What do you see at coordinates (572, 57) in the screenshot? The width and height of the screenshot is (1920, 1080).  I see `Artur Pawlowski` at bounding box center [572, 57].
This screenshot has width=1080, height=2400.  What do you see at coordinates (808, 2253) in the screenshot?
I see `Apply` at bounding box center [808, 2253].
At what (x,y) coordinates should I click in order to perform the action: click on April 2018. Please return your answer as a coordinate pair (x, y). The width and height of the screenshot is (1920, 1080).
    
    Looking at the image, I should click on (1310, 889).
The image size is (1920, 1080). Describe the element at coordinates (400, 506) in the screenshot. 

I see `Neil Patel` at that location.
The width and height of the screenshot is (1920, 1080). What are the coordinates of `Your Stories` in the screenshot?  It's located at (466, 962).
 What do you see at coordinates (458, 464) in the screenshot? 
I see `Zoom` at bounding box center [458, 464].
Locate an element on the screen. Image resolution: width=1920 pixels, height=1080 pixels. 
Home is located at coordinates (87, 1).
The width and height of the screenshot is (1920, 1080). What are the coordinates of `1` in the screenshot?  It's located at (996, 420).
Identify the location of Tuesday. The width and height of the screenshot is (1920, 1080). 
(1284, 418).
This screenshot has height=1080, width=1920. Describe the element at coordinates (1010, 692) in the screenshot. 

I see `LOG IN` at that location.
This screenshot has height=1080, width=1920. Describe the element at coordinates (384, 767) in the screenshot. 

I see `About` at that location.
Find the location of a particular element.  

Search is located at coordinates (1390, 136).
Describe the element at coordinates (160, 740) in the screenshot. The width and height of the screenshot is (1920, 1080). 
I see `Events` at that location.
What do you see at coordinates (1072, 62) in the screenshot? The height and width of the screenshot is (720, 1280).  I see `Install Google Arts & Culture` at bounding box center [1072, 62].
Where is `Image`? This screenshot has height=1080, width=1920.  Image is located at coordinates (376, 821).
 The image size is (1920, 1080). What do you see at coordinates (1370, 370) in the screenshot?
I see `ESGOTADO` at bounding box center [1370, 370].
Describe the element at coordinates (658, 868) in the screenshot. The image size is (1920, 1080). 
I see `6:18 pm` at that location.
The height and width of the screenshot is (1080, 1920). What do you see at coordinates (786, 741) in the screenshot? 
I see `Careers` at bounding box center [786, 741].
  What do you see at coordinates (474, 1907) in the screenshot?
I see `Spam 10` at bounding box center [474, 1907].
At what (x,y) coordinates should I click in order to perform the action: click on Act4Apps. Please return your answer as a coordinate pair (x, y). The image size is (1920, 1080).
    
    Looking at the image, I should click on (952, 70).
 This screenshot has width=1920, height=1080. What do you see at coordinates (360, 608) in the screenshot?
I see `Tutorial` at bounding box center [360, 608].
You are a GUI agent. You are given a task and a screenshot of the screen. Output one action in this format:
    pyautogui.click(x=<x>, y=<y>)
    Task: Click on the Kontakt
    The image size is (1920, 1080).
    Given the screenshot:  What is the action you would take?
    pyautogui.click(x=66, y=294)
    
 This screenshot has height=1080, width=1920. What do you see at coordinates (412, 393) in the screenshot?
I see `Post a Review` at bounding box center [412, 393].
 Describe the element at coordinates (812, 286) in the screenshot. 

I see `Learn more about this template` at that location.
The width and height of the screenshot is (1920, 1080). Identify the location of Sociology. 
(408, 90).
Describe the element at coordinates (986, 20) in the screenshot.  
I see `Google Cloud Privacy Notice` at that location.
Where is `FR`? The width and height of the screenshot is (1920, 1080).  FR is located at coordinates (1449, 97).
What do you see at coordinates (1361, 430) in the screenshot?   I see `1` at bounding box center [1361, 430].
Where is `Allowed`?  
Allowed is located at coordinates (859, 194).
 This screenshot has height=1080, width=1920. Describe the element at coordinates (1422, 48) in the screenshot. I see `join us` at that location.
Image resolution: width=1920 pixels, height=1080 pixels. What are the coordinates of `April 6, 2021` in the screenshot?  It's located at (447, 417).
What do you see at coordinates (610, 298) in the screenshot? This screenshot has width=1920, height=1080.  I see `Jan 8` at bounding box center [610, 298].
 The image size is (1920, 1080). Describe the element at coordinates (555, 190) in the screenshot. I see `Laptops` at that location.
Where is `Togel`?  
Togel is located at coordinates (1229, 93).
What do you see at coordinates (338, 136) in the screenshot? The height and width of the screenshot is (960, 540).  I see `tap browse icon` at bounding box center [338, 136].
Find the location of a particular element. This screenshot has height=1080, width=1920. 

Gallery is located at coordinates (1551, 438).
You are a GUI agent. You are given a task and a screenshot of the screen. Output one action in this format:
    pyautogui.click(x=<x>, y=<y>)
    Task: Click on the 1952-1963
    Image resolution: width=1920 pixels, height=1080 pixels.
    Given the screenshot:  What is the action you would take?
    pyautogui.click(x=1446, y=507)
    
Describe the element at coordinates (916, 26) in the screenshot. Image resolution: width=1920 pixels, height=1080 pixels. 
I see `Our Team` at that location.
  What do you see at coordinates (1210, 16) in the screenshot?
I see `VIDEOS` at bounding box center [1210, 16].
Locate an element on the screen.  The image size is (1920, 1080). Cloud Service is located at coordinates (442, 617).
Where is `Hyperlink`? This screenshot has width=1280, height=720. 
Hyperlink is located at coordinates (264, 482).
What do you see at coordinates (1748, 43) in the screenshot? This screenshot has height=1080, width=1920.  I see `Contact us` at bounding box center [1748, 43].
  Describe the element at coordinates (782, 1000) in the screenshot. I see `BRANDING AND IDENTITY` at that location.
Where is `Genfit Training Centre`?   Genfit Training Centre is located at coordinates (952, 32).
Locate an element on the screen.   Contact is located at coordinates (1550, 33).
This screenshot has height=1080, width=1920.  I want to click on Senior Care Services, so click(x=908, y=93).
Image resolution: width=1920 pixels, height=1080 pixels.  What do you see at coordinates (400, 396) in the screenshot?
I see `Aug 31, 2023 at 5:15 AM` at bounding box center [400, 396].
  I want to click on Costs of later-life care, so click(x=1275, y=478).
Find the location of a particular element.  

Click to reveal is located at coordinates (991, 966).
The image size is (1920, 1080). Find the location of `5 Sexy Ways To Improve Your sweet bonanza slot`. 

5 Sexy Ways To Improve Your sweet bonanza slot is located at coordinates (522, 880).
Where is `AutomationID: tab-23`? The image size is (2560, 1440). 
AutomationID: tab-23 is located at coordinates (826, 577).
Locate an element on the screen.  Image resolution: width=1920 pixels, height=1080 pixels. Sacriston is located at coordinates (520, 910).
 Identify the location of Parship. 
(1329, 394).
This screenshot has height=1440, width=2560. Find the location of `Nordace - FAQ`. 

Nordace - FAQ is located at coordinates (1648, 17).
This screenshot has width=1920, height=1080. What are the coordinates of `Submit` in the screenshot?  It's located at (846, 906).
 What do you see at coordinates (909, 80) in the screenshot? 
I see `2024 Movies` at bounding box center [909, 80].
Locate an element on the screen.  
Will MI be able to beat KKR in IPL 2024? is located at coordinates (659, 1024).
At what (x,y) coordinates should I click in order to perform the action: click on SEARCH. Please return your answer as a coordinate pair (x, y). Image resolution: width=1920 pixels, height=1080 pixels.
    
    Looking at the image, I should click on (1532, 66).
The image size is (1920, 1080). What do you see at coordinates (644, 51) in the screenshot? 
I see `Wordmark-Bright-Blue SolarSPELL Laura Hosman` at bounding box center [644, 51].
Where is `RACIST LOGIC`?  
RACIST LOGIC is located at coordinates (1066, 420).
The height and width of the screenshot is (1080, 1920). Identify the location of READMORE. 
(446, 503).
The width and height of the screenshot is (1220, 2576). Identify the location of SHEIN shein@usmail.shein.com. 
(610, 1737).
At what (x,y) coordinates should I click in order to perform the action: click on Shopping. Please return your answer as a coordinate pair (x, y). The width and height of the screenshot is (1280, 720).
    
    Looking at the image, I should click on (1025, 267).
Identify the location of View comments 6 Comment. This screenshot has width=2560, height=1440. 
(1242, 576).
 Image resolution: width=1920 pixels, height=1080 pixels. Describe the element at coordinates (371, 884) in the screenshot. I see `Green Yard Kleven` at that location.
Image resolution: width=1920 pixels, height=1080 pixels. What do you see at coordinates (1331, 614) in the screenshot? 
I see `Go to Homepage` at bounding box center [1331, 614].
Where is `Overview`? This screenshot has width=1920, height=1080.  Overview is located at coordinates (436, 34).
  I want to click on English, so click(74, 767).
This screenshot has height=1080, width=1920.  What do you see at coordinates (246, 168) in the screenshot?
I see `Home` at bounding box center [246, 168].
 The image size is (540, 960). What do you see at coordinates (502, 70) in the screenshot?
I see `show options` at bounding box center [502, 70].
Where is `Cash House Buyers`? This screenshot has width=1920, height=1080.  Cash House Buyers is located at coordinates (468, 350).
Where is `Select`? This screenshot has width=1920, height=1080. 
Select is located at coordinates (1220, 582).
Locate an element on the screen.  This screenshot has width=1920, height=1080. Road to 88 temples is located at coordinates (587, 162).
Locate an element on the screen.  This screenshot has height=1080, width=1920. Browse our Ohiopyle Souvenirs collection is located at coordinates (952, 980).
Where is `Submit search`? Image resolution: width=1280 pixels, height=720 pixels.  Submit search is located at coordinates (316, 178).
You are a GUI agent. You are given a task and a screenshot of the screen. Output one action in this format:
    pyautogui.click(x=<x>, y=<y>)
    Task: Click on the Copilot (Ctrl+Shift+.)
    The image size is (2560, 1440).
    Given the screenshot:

-------------------------

▶ _What you are asked to do_
Update the lines between the one holding "coordinates (952, 32)." and the one holding "(1329, 394).", inclusive, swapping every "Find the location of" for "Locate" and leaving everything else unchanged. Return only those lines.

▶ _Solution for this exercise_
Where is `Genfit Training Centre`?   Genfit Training Centre is located at coordinates (952, 32).
Locate an element on the screen.   Contact is located at coordinates (1550, 33).
This screenshot has height=1080, width=1920.  I want to click on Senior Care Services, so click(x=908, y=93).
Image resolution: width=1920 pixels, height=1080 pixels.  What do you see at coordinates (400, 396) in the screenshot?
I see `Aug 31, 2023 at 5:15 AM` at bounding box center [400, 396].
  I want to click on Costs of later-life care, so click(x=1275, y=478).
Locate a particular element.  

Click to reveal is located at coordinates (991, 966).
The image size is (1920, 1080). Locate `5 Sexy Ways To Improve Your sweet bonanza slot`. 

5 Sexy Ways To Improve Your sweet bonanza slot is located at coordinates (522, 880).
Where is `AutomationID: tab-23`? The image size is (2560, 1440). 
AutomationID: tab-23 is located at coordinates (826, 577).
Locate an element on the screen.  Image resolution: width=1920 pixels, height=1080 pixels. Sacriston is located at coordinates (520, 910).
 Identify the location of Parship. 
(1329, 394).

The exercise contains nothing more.